4. NAESB Forward Contract Language:
NAESB Base Contract Section 10.5 provides:
“The parties agree that the transactions hereunder constitute a "forward contract" within the meaning of the United States Bankruptcy Code and that Buyer and Seller are each "forward contract merchants" within the meaning of the United States Bankruptcy Code.”
Parties may want to consider adding this language either to the Gas Annex or as a special term under the Confirmation between counter parties for physical trading of natural gas.
5. NAESB Base Contract Confirmation Process:
NAESB Base Contract Sections 1.1 and 1.2 provides for oral and written procedures for natural gas trading confirmations under the NAESB Base Contract.
Parties may want to consider adding this language either to the Gas Annex or as a special term under the Confirmation between counter parties for physical trading of natural gas.
6. Gas Annex Paragraph (b) [Performance Obligations]:
The ISDA Master Agreement has a 30 day grace period for involuntary bankruptcies.
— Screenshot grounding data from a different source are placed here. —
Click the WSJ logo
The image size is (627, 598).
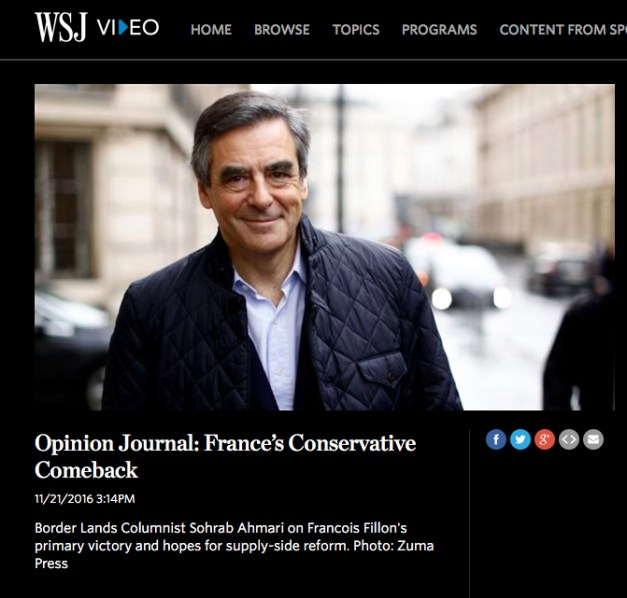tap(61, 27)
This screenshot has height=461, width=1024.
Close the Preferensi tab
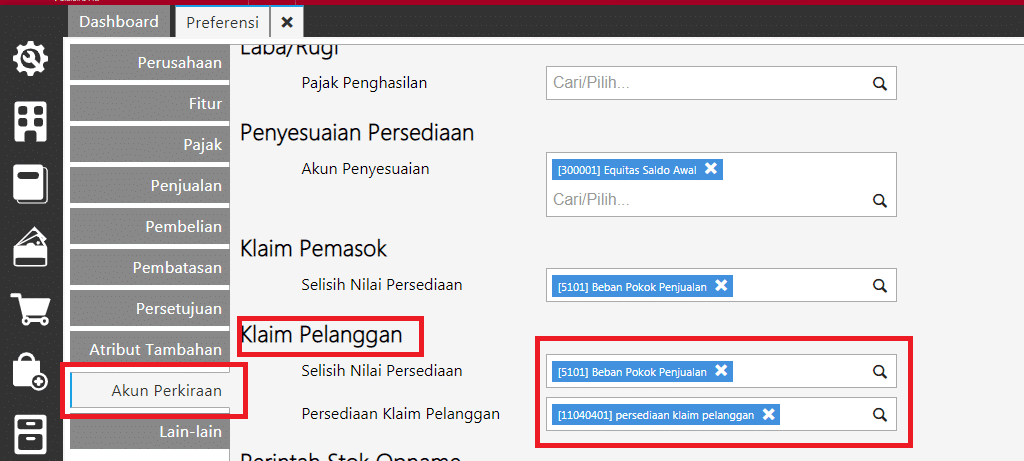coord(287,22)
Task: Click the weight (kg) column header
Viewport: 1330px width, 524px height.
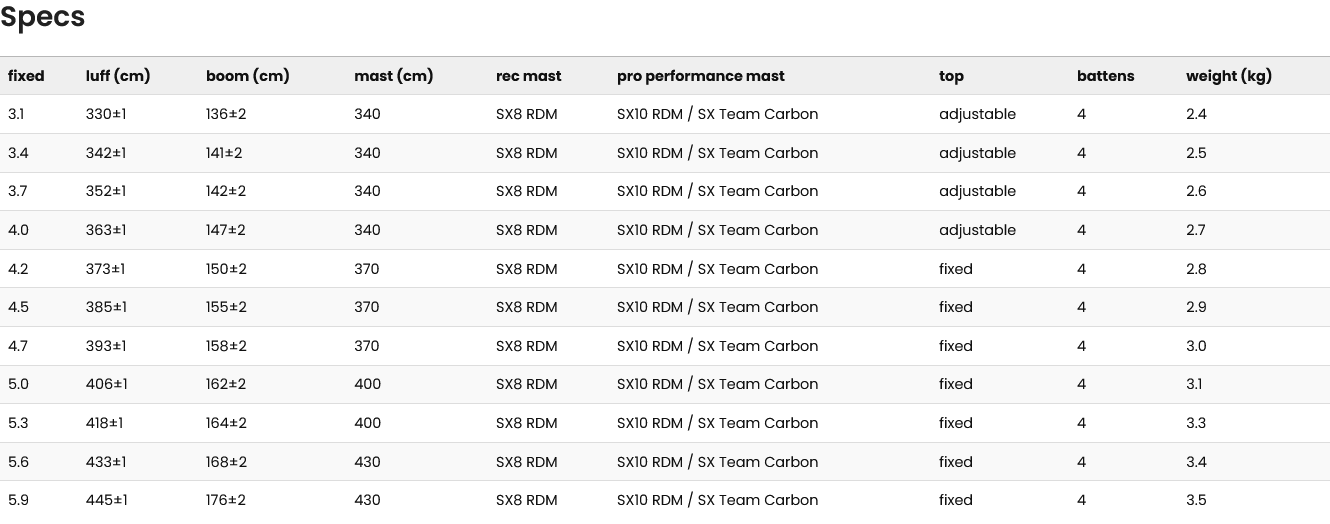Action: tap(1228, 76)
Counter parties that believe that this grace period should not be applicable to physical natural gas transactions should include a special provision in their confirmations to delete or reduced this grace period as it may apply to Gas Transactions. NAESB members noted that a 30-day grace period is especially problematic for physical transactions where a party should not be in a position of having to delivery a physical commodity to a bankrupt party
7. Gas Annex Paragraph (b) [Performance Obligations]:
NAESB Base Contract Section 3.4 provides for a Termination Option. Counter Parties may want to consider add the following provision to Paragraph 9b) of the Gas Annex or similar provision in the Confirmation between the counter parties.
“(iv) In addition to clauses (b)(ii) and (b)(iii) of this Part [6], the parties may provide for a Termination Option in a Confirmation executed in writing by both parties. The Confirmation containing the Termination Option will designate the length of nonperformance triggering the Termination Option and the procedures for exercise thereof, how damages for nonperformance will be compensated, and how liquidation costs will be calculated.”
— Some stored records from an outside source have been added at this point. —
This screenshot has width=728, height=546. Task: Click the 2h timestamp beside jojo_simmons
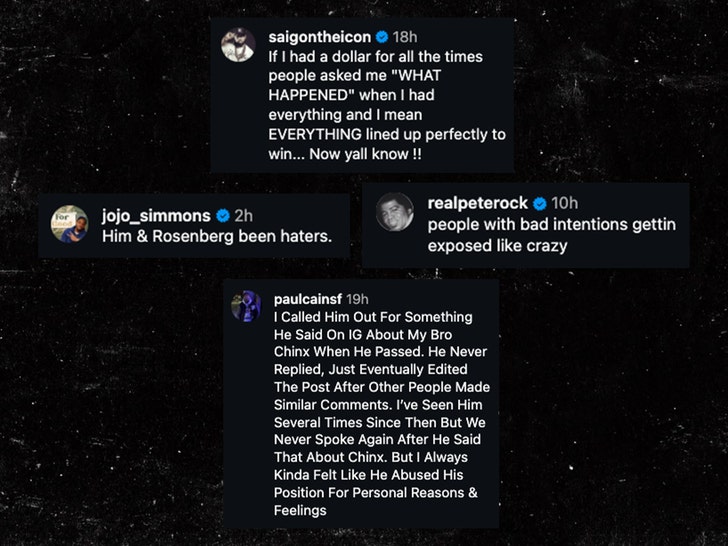tap(244, 216)
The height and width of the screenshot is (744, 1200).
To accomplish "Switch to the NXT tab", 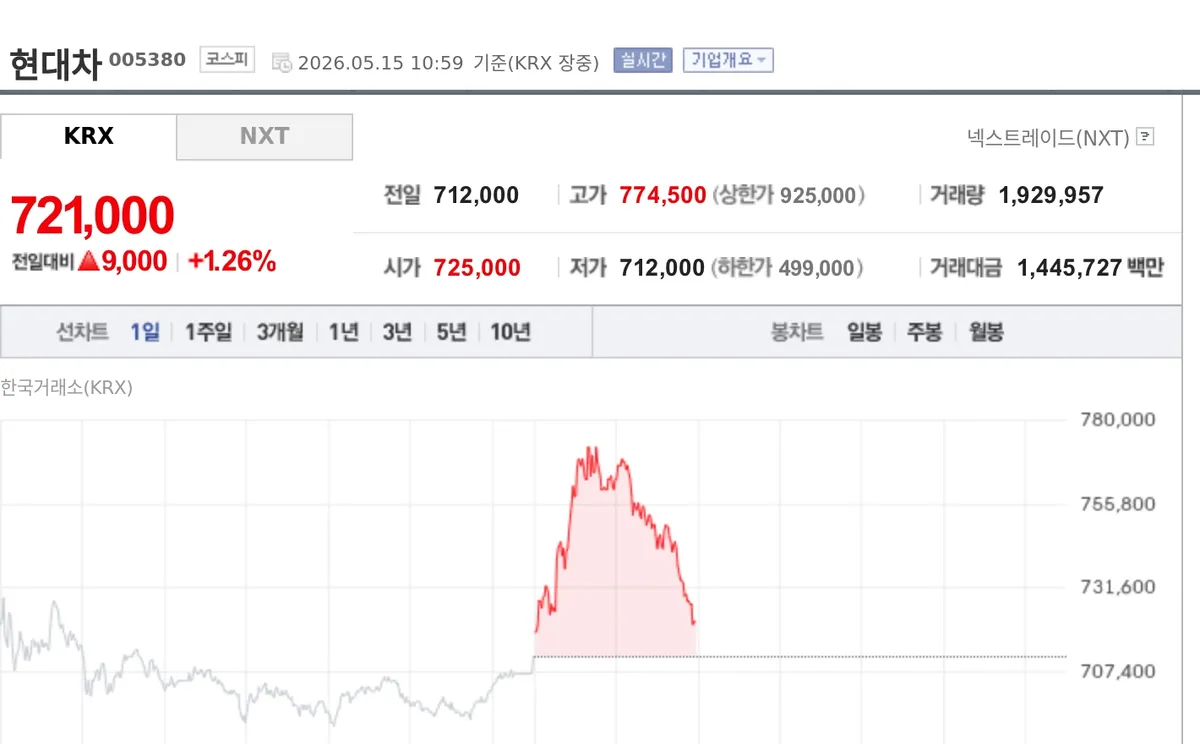I will click(x=265, y=136).
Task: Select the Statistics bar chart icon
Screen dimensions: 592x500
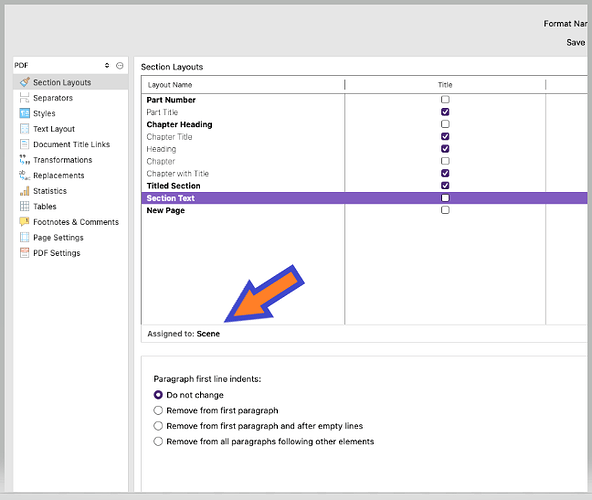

If such provision is added to the Gas Annex, counter parties should also include the definition noted below.
“ “Termination Option” shall mean the option of either party to terminate a Gas Transaction in the event that the other party fails to perform a Firm obligation to deliver Gas in the case of Seller or to receive Gas in the case of Buyer for a designated number of days during a period as specified on the applicable Confirmation.”
8. Gas Annex Paragraph (e) [Taxes];
The Gas Annex includes a provision excerpted verbatim from the NAESB Base Contract Section 6. that is entitled “Option B: Seller Pays Before and At Delivery Point”.
Parties may want to consider deleting this provision since several parties noted that in their experience this provision is seldom used under the NAESB Base Contract.
9. Gas Annex Paragraph (h) [Force Majeure];
The Gas Annex include a provision (h)(vi) that mirrors a similar provision under Section 11.6 of the NAESB Base Contract.
Parties may want to consider deleting this provision since several parties noted that in their experience this provision is seldom used under the NAESB Base Contract except for certain parties.